Dataset entries:
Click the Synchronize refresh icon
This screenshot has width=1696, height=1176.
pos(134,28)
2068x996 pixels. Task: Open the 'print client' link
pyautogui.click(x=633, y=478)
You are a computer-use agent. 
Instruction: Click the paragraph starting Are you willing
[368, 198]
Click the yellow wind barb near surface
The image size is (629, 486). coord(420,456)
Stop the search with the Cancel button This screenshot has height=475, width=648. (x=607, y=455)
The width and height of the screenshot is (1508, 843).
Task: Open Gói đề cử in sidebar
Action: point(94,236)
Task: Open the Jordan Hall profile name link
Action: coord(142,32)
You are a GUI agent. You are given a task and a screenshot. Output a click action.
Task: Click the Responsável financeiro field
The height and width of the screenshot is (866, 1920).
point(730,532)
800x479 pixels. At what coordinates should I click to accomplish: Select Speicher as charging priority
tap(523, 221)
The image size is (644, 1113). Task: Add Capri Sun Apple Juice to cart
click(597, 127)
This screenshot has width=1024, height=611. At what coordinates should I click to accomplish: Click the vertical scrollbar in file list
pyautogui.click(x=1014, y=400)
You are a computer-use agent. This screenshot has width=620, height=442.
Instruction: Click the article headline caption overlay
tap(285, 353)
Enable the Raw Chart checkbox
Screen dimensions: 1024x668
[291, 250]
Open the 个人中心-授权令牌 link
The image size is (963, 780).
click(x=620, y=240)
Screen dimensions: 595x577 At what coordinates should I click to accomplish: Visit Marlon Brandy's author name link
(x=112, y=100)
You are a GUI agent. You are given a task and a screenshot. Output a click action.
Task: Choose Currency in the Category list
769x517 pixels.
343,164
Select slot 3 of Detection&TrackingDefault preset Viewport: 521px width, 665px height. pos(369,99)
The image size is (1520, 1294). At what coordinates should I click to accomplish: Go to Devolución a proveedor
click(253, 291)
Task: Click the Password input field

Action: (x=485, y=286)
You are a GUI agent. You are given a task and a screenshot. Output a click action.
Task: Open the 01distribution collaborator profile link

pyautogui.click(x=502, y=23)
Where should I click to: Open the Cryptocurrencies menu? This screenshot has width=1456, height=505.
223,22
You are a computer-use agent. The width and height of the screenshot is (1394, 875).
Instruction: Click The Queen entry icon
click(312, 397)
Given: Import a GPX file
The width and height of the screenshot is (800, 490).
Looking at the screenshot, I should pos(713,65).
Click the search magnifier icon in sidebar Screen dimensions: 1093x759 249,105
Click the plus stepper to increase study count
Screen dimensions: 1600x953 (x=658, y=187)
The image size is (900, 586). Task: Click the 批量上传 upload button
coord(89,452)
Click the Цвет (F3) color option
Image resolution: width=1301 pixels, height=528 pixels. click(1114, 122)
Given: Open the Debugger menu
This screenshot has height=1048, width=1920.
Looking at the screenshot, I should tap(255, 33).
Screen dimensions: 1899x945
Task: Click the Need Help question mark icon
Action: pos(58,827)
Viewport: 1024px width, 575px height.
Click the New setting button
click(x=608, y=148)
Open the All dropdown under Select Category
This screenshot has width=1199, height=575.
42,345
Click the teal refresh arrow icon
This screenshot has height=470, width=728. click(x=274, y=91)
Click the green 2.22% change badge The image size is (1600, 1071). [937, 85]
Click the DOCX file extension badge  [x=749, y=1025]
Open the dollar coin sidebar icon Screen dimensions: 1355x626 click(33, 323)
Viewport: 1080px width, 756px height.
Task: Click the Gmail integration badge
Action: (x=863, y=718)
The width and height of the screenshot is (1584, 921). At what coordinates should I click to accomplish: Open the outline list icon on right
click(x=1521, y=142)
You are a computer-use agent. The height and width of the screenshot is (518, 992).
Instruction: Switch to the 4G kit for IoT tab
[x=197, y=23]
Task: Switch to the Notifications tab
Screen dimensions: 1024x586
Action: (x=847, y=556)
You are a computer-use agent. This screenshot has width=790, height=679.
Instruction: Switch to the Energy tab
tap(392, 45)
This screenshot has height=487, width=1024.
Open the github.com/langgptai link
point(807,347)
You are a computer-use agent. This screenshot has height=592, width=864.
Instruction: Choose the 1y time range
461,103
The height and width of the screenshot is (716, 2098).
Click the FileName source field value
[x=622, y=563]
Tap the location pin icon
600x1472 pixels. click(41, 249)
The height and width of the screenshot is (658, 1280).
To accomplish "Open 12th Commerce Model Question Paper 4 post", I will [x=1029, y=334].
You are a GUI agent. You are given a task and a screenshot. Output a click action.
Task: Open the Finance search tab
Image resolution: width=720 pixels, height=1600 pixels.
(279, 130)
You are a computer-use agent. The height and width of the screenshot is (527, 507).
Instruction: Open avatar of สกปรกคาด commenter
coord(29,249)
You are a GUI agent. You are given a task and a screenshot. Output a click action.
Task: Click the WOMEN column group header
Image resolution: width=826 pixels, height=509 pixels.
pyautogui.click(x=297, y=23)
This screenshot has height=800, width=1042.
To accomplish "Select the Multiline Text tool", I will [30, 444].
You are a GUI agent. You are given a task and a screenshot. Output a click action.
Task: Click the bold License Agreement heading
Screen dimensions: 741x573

» **DIRECTIONS**: Bring together all lines of the entries above in which the string "computer" occurs.

» **EXERCISE OUTPUT**:
You are a computer-use agent. 
You are a computer-use agent. This screenshot has width=620, height=442.
You are a computer-use agent. The width and height of the screenshot is (1394, 875).
You are a computer-use agent. The height and width of the screenshot is (518, 992).
You are a computer-use agent. This screenshot has width=790, height=679.
You are a computer-use agent. This screenshot has height=592, width=864.
You are a computer-use agent. The height and width of the screenshot is (527, 507).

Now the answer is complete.